My favorite chuckle of the evening: the processional of the Bride was "Come thou fount of every blessing."  I know, the song is about Christ, but I love the double meaning, the symbolic nature of marriage, and the way a bride represents, for many a man, that idea: she is the fount of every blessing (I know this is, metaphorically speaking, the way I feel about my bride, I can only hope it is the same for others).  I actually did laugh a little when I saw it, though I have a feeling I'm probably the only one who really thinks or thought it was funny.

On the way back I told Jen I was feeling a bit poetic in thinking about driving there and back.  She asked me what I meant, and I told her:

Today, I have driven over 200 miles.  That means that for 200 miles the engine of this car has been compressing gas, combining it with heat and pressure and causing the release of energy with explosive force.  The force that this engine harnesses would rip my body to shreds were I to seek to contain it.

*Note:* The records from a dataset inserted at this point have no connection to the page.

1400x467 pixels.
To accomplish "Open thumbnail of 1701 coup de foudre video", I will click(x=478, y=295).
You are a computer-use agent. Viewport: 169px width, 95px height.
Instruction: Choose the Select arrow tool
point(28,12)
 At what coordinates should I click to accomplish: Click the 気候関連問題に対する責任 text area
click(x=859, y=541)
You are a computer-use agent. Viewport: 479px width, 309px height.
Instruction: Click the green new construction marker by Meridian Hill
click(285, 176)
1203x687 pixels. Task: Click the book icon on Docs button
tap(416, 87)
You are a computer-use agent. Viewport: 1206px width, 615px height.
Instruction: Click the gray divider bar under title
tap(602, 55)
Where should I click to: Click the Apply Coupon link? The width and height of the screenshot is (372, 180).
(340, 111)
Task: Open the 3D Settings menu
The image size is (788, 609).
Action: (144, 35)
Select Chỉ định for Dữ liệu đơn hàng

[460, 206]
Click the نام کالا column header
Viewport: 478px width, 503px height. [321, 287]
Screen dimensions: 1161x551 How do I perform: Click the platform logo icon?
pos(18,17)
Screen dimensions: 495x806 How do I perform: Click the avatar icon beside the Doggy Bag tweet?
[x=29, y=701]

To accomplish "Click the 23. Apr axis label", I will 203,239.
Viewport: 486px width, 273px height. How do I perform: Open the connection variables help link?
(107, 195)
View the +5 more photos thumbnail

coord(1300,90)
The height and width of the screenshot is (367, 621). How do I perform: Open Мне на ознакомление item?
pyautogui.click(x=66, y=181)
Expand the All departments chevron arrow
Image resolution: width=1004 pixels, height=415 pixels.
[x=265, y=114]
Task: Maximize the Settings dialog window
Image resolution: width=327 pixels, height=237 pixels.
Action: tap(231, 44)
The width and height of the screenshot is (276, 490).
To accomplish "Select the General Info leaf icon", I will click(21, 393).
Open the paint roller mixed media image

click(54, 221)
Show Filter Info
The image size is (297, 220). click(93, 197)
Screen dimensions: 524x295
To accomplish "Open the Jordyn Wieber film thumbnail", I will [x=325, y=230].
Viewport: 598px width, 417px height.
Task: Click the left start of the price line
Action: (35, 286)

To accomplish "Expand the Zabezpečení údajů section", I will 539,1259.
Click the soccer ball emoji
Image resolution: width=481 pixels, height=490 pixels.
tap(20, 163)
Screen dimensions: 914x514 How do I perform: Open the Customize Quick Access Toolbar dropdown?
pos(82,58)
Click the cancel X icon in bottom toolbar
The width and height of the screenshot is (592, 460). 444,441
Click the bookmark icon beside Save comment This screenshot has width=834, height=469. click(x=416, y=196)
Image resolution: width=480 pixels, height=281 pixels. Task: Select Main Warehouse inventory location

At the same time, this energy has not only been contained, but directed, put to work turning crankshafts and powering the many aspects of this car that are essential to its function.  All of that turning and energy has created friction and heat.  That heat, were I to try to hold it, would singe my flesh and burn me down to the bone.

The turning shafts of metal in the car are hooked up in such a way that they spin the tires of this car.  Those tires spin and move with such speed that my muscles would tear and my tendons snap if I were to try to keep up with them.  And in those tires is air, countless molecules, bouncing and moving, impacting each other so often that I cannot even comprehend the number of collisions occurring within any one of those tires, much less all four of them.  And we are not the only ones on the road, there are so many vehicles on any one stretch of road in America that I doubt I could count them if they were all brought together at one time.

In all of this I am brought back to what Hebrews says, that Christ "upholds the universe by the power of his word."  For 200 miles, for 4 hours of driving, Christ has been keeping all of this together, where I could not hold together even one part of it.  Then I realize, it is not just these 200 miles, it is for the thousands of years that the world has existed, it is through eternity past, before creation began, when he with wisdom knew what he would do, with no teacher, no educator, no instructor, and no councilor, according to his awesome power and knowledge.  My God is so great he has been upholding all things, at all times, and he will do so even unto the last judgment, when he will create all things new, a perfect world for his children.

Grasp this: that this is the God we serve, this is the God we know and love, this is the power of God who is our all in all!  A spinning tire, a turning crank shaft, the compression and explosion of gasoline for the purpose of travel, my God holds all of this in his hand.  His word has spoken it into being and allows it to continue, and all of it is for his glory.  This is the God I serve, this is my God!  To whom will you compare him?  To what would you hold him up as his likeness?

How great and wonderful our God is, who does all things well!  His glory is proclaimed by all things, both the simple and the complex.  If we but meditate on any one part of creation and seek to understand what goes on within it, we are laid low in humility as we come before the awesome might, and awful reality, of the living God.  Hebrews so rightly says that it is a fearful thing to fall into the hands of the living God.  For if he can do all of this, how much more are we assured that he can, and will, judge us who will stand before him when he calls us?

But, how wondrous it is to know that because of the death and resurrection of Christ, I stand innocent, justified before the judge of the universe!  He, who has the power to number and order the collisions of atoms within the heart of a star, has the power to wipe away my sins.  He, who has the glory of all of creation as a testimony to his beauty, gave that up to die on a cross for my sake.  And his Father, my God, has given him a greater reward: A bride more beautiful, because she partakes of his glory, covered in his blood.  This is the God I love.  How could I do anything else?

Yesterday, I went to experience one wedding, and I rejoiced with my dear brother as he married his beloved, but one day, I will enjoy a better wedding.  I look forward to that day, because then I will see the one for whom I have longed.  How then can we not rejoice, knowing what is coming?  How then can we not praise God when he demonstrates his glory for us on a daily basis?  Our God, he is an awesome God.  Hallelujah!